Task to carry out -
From the entries below, output the line with "Piles Surgery (546, 478)" and each following line up to and including the line with "Privacy Policy (856, 2134)", exactly as written.

Source information -

════

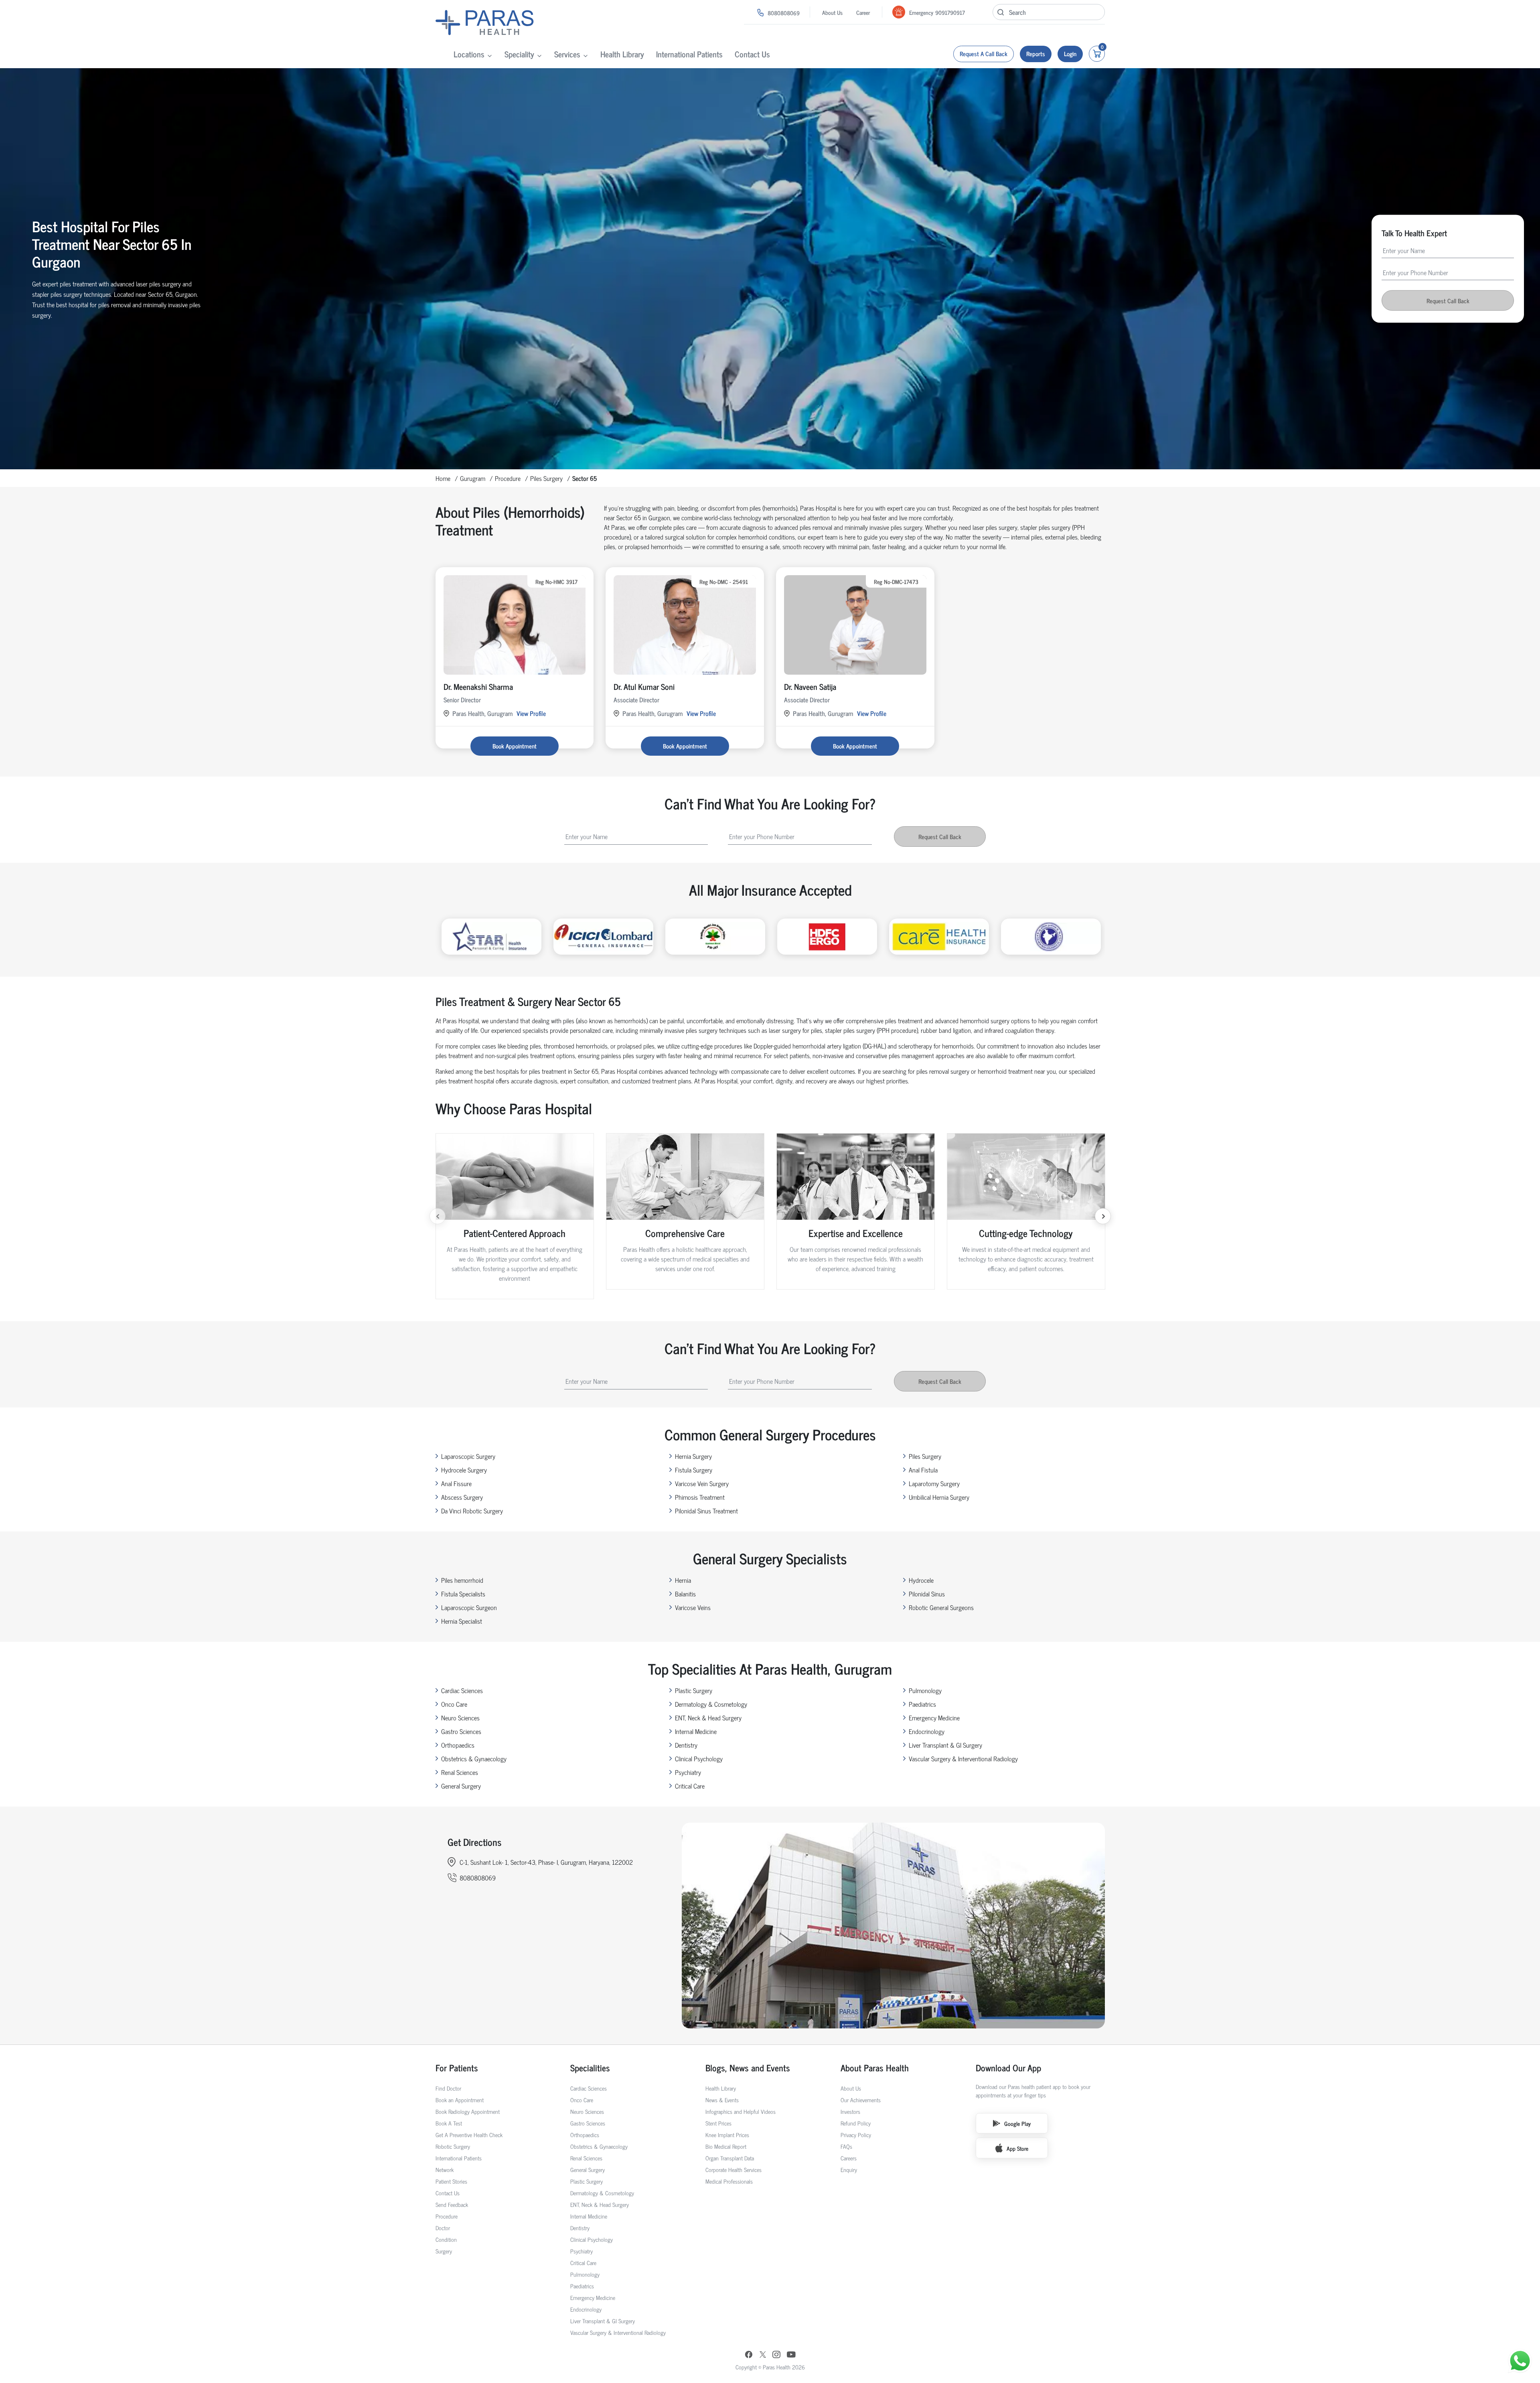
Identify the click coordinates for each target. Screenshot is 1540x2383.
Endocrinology (926, 1731)
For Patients (457, 2067)
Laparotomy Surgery (934, 1483)
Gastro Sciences (461, 1731)
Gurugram (472, 478)
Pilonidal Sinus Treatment (706, 1510)
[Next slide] (1103, 1216)
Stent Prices (718, 2122)
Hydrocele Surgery (464, 1469)
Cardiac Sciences (462, 1690)
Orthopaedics (457, 1745)
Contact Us (752, 54)
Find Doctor (448, 2088)
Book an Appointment (460, 2099)
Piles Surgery (546, 478)
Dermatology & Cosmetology (711, 1704)
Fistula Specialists (463, 1593)
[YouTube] (791, 2355)
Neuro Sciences (460, 1717)
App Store (1017, 2148)
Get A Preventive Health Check (469, 2134)
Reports (1035, 54)
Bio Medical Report (725, 2146)
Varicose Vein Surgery (702, 1483)
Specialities (590, 2067)
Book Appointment (514, 746)
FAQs (846, 2146)
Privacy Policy (856, 2134)
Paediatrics (922, 1704)
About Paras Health (875, 2067)
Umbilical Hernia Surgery (939, 1497)
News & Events (722, 2099)
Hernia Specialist (461, 1621)
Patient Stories (451, 2181)
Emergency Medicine (934, 1717)
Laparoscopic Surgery (468, 1456)
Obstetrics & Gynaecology (474, 1758)
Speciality (519, 54)
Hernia (683, 1580)
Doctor (443, 2227)
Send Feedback (452, 2204)
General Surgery (461, 1786)
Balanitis (685, 1593)
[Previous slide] (438, 1216)
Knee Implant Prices (727, 2134)
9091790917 (950, 12)
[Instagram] (776, 2355)
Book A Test (449, 2122)
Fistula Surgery (693, 1469)
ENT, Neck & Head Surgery (708, 1717)
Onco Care (454, 1704)
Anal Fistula (923, 1469)
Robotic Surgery (453, 2146)
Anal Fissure (456, 1483)
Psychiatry (688, 1772)
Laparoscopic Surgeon (469, 1607)
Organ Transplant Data (729, 2157)
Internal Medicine (696, 1731)
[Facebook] (748, 2355)
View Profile (531, 713)
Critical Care (690, 1786)
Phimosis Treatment (700, 1497)
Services (567, 54)
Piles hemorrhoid (462, 1580)
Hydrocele (921, 1580)
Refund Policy (856, 2122)
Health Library (622, 54)
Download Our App (1008, 2067)
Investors (850, 2111)
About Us (832, 12)
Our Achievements (861, 2099)
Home (443, 478)
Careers (849, 2157)
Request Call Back (1448, 301)
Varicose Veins (693, 1607)
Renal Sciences (459, 1772)
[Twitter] (762, 2355)
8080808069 (784, 12)
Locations (469, 54)
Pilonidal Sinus (927, 1593)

════

Task solution -
Piles Surgery (546, 478)
Dermatology & Cosmetology (711, 1704)
Fistula Specialists (463, 1593)
[YouTube] (791, 2355)
Neuro Sciences (460, 1717)
App Store (1017, 2148)
Get A Preventive Health Check (469, 2134)
Reports (1035, 54)
Bio Medical Report (725, 2146)
Varicose Vein Surgery (702, 1483)
Specialities (590, 2067)
Book Appointment (514, 746)
FAQs (846, 2146)
Privacy Policy (856, 2134)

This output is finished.